● What is required
Convert every line of the rows below into a Markdown table with two columns, No. and Text, putting the line's running number in the first and the line itself in the second, and leave out blank lines.

== == ==

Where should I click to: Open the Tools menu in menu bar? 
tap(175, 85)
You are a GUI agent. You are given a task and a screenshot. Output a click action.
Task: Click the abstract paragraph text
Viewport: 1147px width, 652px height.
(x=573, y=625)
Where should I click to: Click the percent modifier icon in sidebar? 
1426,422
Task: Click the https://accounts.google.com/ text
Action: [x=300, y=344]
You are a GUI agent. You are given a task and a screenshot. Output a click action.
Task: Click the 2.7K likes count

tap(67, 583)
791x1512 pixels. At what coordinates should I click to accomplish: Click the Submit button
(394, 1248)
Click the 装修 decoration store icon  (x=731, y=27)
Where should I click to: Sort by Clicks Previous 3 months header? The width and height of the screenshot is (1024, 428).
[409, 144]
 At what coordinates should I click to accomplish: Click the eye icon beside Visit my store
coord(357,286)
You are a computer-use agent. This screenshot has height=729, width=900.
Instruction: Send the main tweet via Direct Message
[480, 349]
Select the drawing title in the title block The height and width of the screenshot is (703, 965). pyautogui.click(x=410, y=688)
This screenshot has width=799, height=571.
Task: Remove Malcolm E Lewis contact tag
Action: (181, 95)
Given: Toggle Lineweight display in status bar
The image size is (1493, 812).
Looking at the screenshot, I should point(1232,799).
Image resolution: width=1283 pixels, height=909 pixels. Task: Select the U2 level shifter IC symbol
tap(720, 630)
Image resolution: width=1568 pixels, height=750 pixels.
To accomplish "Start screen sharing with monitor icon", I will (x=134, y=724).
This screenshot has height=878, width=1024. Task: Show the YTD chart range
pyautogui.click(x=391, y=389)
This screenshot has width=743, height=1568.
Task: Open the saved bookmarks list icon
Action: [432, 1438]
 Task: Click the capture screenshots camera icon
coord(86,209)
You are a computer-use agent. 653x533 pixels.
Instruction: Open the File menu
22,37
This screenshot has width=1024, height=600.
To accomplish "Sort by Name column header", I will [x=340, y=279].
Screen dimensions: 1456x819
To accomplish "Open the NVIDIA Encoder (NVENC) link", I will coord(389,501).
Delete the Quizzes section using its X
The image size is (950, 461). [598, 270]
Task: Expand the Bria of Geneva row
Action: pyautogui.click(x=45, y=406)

== == ==

● Solution for this exercise
| No. | Text |
|---|---|
| 1 | Where should I click to: Open the Tools menu in menu bar?  |
| 2 | tap(175, 85) |
| 3 | You are a GUI agent. You are given a task and a screenshot. Output a click action. |
| 4 | Task: Click the abstract paragraph text |
| 5 | Viewport: 1147px width, 652px height. |
| 6 | (x=573, y=625) |
| 7 | Where should I click to: Click the percent modifier icon in sidebar?  |
| 8 | 1426,422 |
| 9 | Task: Click the https://accounts.google.com/ text |
| 10 | Action: [x=300, y=344] |
| 11 | You are a GUI agent. You are given a task and a screenshot. Output a click action. |
| 12 | Task: Click the 2.7K likes count |
| 13 | tap(67, 583) |
| 14 | 791x1512 pixels. At what coordinates should I click to accomplish: Click the Submit button |
| 15 | (394, 1248) |
| 16 | Click the 装修 decoration store icon  (x=731, y=27) |
| 17 | Where should I click to: Sort by Clicks Previous 3 months header? The width and height of the screenshot is (1024, 428). |
| 18 | [409, 144] |
| 19 |  At what coordinates should I click to accomplish: Click the eye icon beside Visit my store |
| 20 | coord(357,286) |
| 21 | You are a computer-use agent. This screenshot has height=729, width=900. |
| 22 | Instruction: Send the main tweet via Direct Message |
| 23 | [480, 349] |
| 24 | Select the drawing title in the title block The height and width of the screenshot is (703, 965). pyautogui.click(x=410, y=688) |
| 25 | This screenshot has width=799, height=571. |
| 26 | Task: Remove Malcolm E Lewis contact tag |
| 27 | Action: (181, 95) |
| 28 | Given: Toggle Lineweight display in status bar |
| 29 | The image size is (1493, 812). |
| 30 | Looking at the screenshot, I should point(1232,799). |
| 31 | Image resolution: width=1283 pixels, height=909 pixels. Task: Select the U2 level shifter IC symbol |
| 32 | tap(720, 630) |
| 33 | Image resolution: width=1568 pixels, height=750 pixels. |
| 34 | To accomplish "Start screen sharing with monitor icon", I will (x=134, y=724). |
| 35 | This screenshot has height=878, width=1024. Task: Show the YTD chart range |
| 36 | pyautogui.click(x=391, y=389) |
| 37 | This screenshot has width=743, height=1568. |
| 38 | Task: Open the saved bookmarks list icon |
| 39 | Action: [432, 1438] |
| 40 |  Task: Click the capture screenshots camera icon |
| 41 | coord(86,209) |
| 42 | You are a computer-use agent. 653x533 pixels. |
| 43 | Instruction: Open the File menu |
| 44 | 22,37 |
| 45 | This screenshot has width=1024, height=600. |
| 46 | To accomplish "Sort by Name column header", I will [x=340, y=279]. |
| 47 | Screen dimensions: 1456x819 |
| 48 | To accomplish "Open the NVIDIA Encoder (NVENC) link", I will coord(389,501). |
| 49 | Delete the Quizzes section using its X |
| 50 | The image size is (950, 461). [598, 270] |
| 51 | Task: Expand the Bria of Geneva row |
| 52 | Action: pyautogui.click(x=45, y=406) |